** Page **
AVRIL-MAI 2019

Deuxième lettre ouverte d’un gilet jaune à un ami sénateur

par Fabrice IRAT


Monsieur le Sénateur et néanmoins ami,
Alors que le printemps s’installe, on constate que les chevau-légers de la Macronie sont moins fringants qu’il y a deux ans, quand Manu montait irrésistiblement vers le Pouvoir.
Hier soir je t’ai vu discourir sur le plateau de Ruth Elkrief : la restitution du « grand débat » promet « de belles surprises », le Chef de l’État est « pleinement mobilisé » pour « répondre aux inquiétudes du pays. » Le propos était assuré, les éléments de langage défilaient sans encombre. « Il n’y aura pas de France forte sans Europe forte », assénais-tu encore dans un élan exalté de mauvais théâtre. Mais on sentait une lassitude, l’exercice contraint de Grand Oral poussiéreux. Tu es fatigué. 
C’est vrai que pour la majorité présidentielle rien ne se passe comme prévu : les gilets jaunes abordent leur sixième mois de mobilisation et leur « essoufflement » est une de ses fictions grotesques que ton gouvernement, semaine après semaine, alimente sans que plus personne n’y croit. Vous pensiez que la privatisation d’AdP, d’Engie, de la Française des Jeux, des barrages (j’en oublie) passerait dans le catimini des séances de fin de nuit à l’Assemblée, mais c’est raté : les français ne veulent pas que le bien commun soit vendu. Il y a la pétaudière de la réforme des retraites. Il y a le sursaut légaliste d’institutions que vous aviez un peu trop sous-estimées : le Sénat et l’affaire Benalla ; le Conseil Constitutionnel et la loi « anticasseurs ».

** Liste de données **
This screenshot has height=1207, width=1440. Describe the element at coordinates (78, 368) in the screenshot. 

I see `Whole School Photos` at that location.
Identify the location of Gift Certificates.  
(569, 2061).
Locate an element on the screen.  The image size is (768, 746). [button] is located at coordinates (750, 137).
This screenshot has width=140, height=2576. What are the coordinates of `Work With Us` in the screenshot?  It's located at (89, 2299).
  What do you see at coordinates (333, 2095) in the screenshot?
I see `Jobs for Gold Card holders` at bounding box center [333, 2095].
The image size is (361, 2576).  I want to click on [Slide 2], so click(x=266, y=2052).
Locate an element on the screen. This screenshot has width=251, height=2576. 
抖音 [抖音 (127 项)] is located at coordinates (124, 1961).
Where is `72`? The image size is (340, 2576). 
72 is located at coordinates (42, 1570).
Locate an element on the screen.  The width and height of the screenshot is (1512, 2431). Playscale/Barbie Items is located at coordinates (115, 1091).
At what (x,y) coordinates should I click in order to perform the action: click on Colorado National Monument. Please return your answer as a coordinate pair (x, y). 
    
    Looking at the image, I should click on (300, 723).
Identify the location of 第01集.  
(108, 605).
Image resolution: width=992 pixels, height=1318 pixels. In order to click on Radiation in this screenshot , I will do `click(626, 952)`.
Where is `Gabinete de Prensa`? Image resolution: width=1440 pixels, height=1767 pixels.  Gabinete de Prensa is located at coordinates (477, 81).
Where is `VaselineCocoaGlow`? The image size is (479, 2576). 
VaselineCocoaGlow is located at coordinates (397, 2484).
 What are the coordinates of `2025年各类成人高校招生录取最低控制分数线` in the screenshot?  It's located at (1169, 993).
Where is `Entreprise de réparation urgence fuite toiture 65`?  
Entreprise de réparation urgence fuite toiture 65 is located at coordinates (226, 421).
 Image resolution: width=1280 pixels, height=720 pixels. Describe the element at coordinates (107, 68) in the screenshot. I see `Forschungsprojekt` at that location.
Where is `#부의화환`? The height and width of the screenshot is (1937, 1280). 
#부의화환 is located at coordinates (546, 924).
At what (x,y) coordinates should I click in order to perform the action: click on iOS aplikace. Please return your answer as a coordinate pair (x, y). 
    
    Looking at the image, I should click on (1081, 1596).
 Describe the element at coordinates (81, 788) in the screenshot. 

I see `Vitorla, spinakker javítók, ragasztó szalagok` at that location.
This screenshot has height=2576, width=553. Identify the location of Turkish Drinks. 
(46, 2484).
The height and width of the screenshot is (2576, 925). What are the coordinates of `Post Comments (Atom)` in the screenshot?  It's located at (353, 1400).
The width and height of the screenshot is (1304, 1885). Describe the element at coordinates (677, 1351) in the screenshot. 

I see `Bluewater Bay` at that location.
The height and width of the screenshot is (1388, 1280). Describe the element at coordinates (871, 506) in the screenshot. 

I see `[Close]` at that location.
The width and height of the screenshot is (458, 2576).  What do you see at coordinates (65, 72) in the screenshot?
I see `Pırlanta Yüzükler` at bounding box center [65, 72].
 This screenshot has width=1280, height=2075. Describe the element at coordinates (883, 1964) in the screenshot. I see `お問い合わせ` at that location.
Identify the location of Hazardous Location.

** Consigne A **
Résumez en deux phrases la lettre ouverte.
** Consigne B **
Prolongez la lettre ouverte à partir de sa dernière phrase, en conservant le ton et le tutoiement employés envers le sénateur.

** Réponse attendue A **
Dans cette lettre ouverte, un gilet jaune s'adresse à un ami sénateur qu'il a vu la veille, sur un plateau télévisé, vanter avec assurance mais avec lassitude la restitution du « grand débat ». Il estime que rien ne se passe comme prévu pour la majorité présidentielle : les gilets jaunes abordent leur sixième mois de mobilisation, les Français refusent que le bien commun soit vendu, la réforme des retraites tourne à la pétaudière et des institutions trop sous-estimées, comme le Sénat et le Conseil constitutionnel, ont eu un sursaut légaliste.

** Réponse attendue B **
Pas un jour ne passe sans qu’un début de scandale, une foirade d’État, une statistique désastreuse ne viennent un peu plus assombrir l’horizon du quinquennat. Les médias amis (d’aucuns diraient aux ordres) auront beau gloser sur les courbes de popularité en hausse, lesdites courbes restent désespérément basses. Et donc au-delà du verbiage des communicants et du storytelling des thuriféraires il y a cette réalité brutale : les Français ne veulent plus de Macron, les Français ne veulent plus de vous.
Sur le terrain tu as forcément constaté cette hostilité. Non pas de la part du citoyen de base, que tu fréquentes peu, mais de la part des élus locaux. Le nombre de maires ayant démissionné depuis 2014 a augmenté de 55 %. Alors certes c’était avant Macron, c’était sous Hollande, ton précédent maître à poncer. Mais le mouvement s’accélère : dotations supprimées, services publics fermés, routes délabrées et transformées en usines à rackets (les 80 km/h, les radars), la liste est longue des potions amères que la Macronie administre à la France profonde, écœurant chaque jour un peu plus les édiles. 
Est-ce que tout cela t’inquiète ? Ce n’est pas certain. Un élu de mes amis me reporte que lors de tes réunions de « proximité » tu régurgites la rhétorique officielle : on baisse ou supprime les dotations pour « redéployer » le budget de l’État, on supprime les services publics pour faire de meilleurs services publics, on va faire mieux avec moins, c’est la Révision Générale des Politiques Publiques saison 2, c’est le nouveau monde, vous verrez, ce s’ra bien. 
Supprimer des services publics pour mieux servir le public, supprimer des lits d’hôpitaux pour mieux soigner les malades, supprimer des lignes de train pour sauver la SNCF, supprimer des classes pour sauver l’école : on n’en peut plus de votre sémantique du paradoxe.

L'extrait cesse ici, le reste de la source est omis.